#### Records shown ####

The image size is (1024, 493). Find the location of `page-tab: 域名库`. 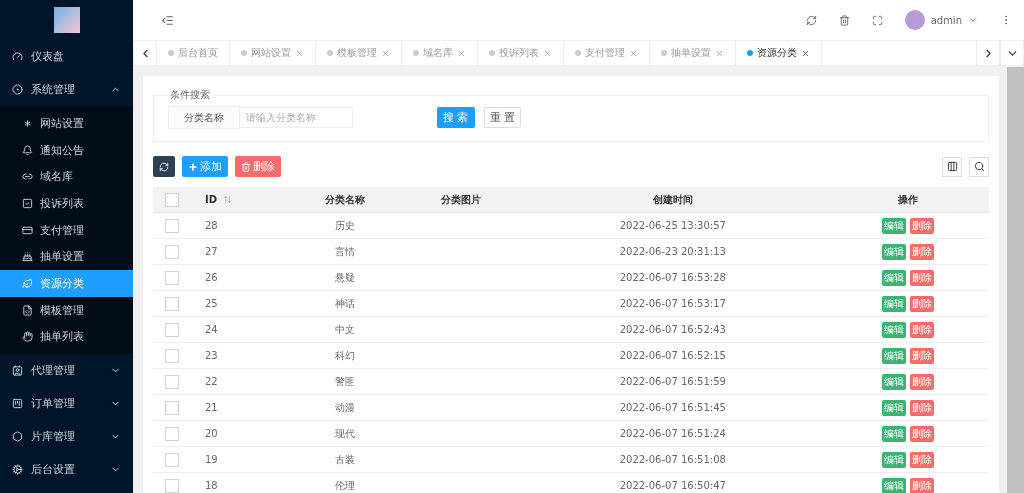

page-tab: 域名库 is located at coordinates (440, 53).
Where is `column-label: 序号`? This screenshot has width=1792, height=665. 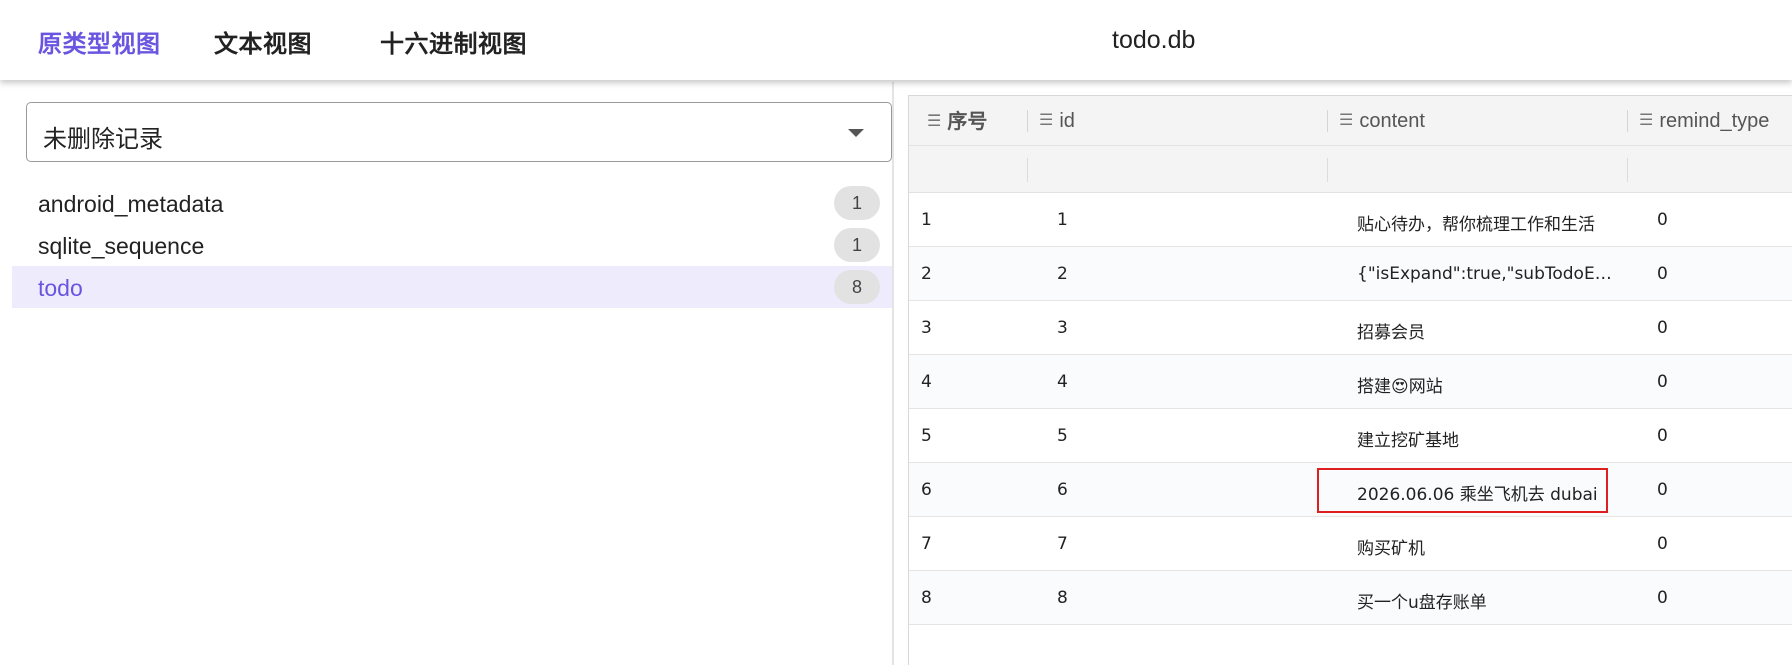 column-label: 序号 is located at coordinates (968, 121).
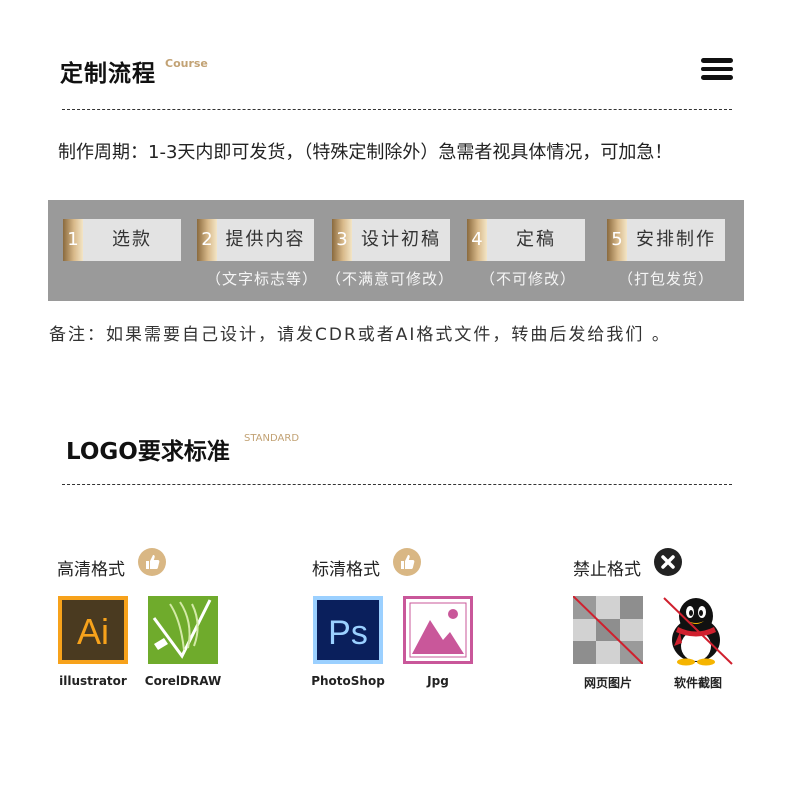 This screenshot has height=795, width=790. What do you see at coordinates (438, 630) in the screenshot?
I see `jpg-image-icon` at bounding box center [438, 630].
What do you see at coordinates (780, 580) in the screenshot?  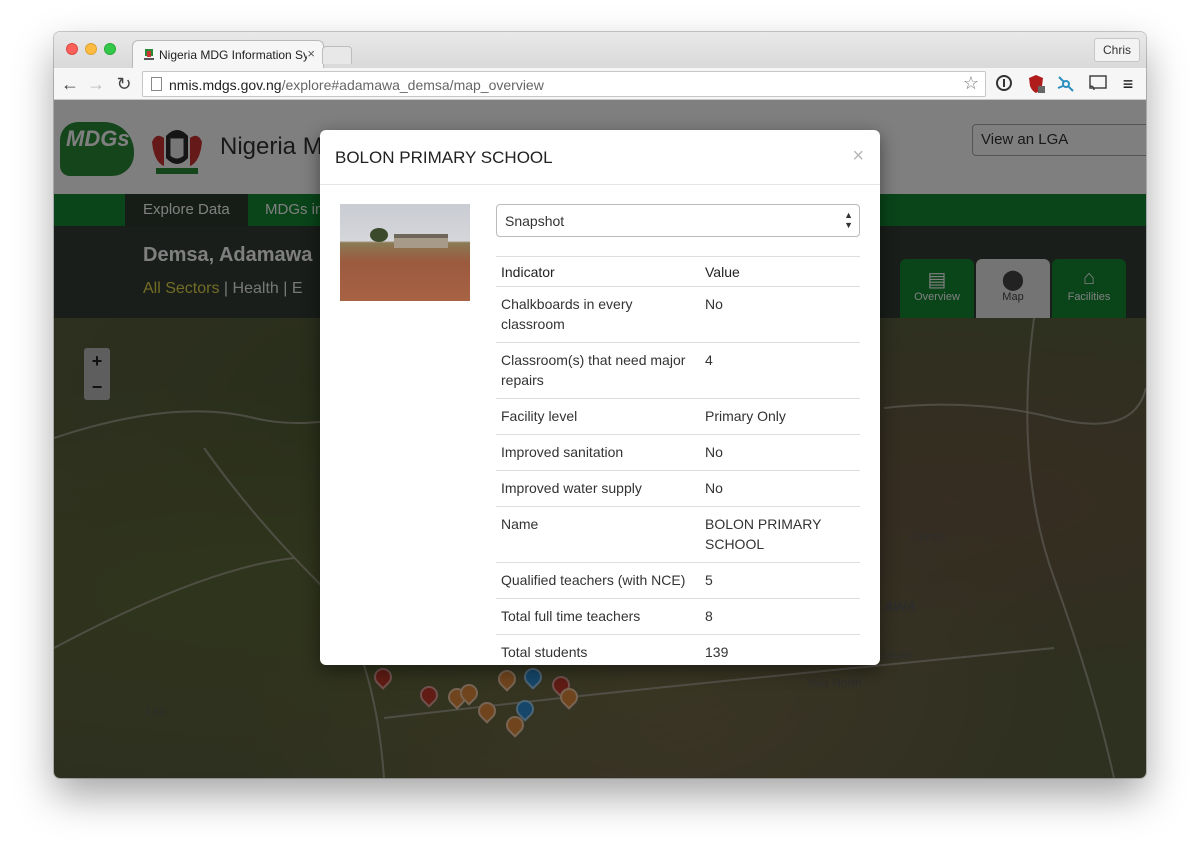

####

Can you give the lines from the start of the records through the line containing "page-tab: 域名库 is", inclusive, as a numbered list with blank lines skipped and the pictures left out?

Solution for this problem:
1. The image size is (1024, 493). Find the location of `page-tab: 域名库`. 
2. page-tab: 域名库 is located at coordinates (440, 53).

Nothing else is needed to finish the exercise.